Cuando la FGR detuvo al exgobernador panista Ernesto Ruffo hace unas semanas, el PAN se apresuró a denunciar una supuesta “persecución política”. Hoy, la investigación continúa avanzando y ya son nueve las personas detenidas en el mismo caso. La última, Guadalupe “N” apoderada legal de la empresa INGEMAR, vinculada al tráfico ilegal de combustibles, es decir, al huachicol fiscal. Las investigaciones siguen fortaleciéndose y deviniendo en detenciones judiciales de toda la red.
No se investiga a una única persona. Sino al esquema de contrabando de combustible desde Estados Unidos hacia México, con aproximadamente 4 mil 238 operaciones bajo investigación, y a sus integrantes. Tan así que hoy se cuenta con 25 órdenes de aprehensión y un posible daño a nuestro país superior a 4 mil millones de pesos.
Cada nueva detención debilita el discurso de la “persecución política”. La responsabilidad de cada involucrado la determinarán los jueces, pero el PAN debería explicar por qué, frente a una investigación de esta magnitud, su primera reacción fue defender a Ruffo aun cuando desde sus propias filas había voces que lo acusaban por vínculos con el crimen organizado.

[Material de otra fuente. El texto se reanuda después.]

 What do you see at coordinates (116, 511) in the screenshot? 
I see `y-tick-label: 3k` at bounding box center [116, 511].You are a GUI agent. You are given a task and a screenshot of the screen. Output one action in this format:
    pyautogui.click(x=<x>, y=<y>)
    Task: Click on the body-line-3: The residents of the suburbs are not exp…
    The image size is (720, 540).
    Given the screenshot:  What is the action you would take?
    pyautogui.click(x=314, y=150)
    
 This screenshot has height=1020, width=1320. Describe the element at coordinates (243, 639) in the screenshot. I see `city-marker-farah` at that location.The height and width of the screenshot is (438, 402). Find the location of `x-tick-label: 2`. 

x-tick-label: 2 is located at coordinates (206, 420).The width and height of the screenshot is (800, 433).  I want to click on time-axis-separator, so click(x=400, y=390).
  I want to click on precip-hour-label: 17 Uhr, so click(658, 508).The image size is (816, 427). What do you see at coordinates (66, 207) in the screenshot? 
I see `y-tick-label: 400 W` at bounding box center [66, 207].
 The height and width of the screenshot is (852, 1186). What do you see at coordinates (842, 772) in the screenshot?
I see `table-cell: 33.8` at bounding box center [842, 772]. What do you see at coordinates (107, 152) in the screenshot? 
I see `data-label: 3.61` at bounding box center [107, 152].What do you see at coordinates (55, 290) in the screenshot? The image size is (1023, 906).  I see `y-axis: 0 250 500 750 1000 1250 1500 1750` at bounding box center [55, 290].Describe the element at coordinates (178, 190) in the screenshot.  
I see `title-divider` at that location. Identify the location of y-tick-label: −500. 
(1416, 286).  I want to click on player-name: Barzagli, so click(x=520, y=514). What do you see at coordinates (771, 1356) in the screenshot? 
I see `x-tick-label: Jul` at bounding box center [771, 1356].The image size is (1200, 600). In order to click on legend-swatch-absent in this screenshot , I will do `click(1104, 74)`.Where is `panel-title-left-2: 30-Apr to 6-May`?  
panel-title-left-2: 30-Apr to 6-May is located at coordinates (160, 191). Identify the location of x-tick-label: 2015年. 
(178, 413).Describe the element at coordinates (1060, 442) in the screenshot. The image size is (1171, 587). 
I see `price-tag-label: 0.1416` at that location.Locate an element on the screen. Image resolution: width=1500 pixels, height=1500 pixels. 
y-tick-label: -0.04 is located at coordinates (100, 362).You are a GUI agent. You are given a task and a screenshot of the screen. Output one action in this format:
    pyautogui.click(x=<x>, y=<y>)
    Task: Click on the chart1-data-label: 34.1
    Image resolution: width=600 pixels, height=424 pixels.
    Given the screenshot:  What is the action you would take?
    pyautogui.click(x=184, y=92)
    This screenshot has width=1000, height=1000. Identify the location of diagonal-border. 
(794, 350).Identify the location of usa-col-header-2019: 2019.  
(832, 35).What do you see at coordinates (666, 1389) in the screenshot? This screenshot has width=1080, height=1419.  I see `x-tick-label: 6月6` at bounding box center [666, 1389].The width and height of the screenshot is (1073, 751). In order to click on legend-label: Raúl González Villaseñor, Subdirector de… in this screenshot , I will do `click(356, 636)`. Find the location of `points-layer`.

En el PAN ya deberían haber aprendido la lección. Durante sus gobiernos, Genaro García Luna llegó a encabezar la seguridad pública del país y hoy está condenado en Estados Unidos por delitos relacionados con el narcotráfico, en específico por el vínculo con el Cártel de Sinaloa. Después de esa experiencia, lo mínimo sería para el PAN no volver a descalificar investigaciones ni poner las manos al fuego por los suyos antes de que la justicia determine responsabilidades.
México ya pagó demasiado caro que las lealtades políticas estuvieran por encima de las instituciones.
Que la Fiscalía investigue y que los jueces decidan, nadie ni nada por encima de la ley.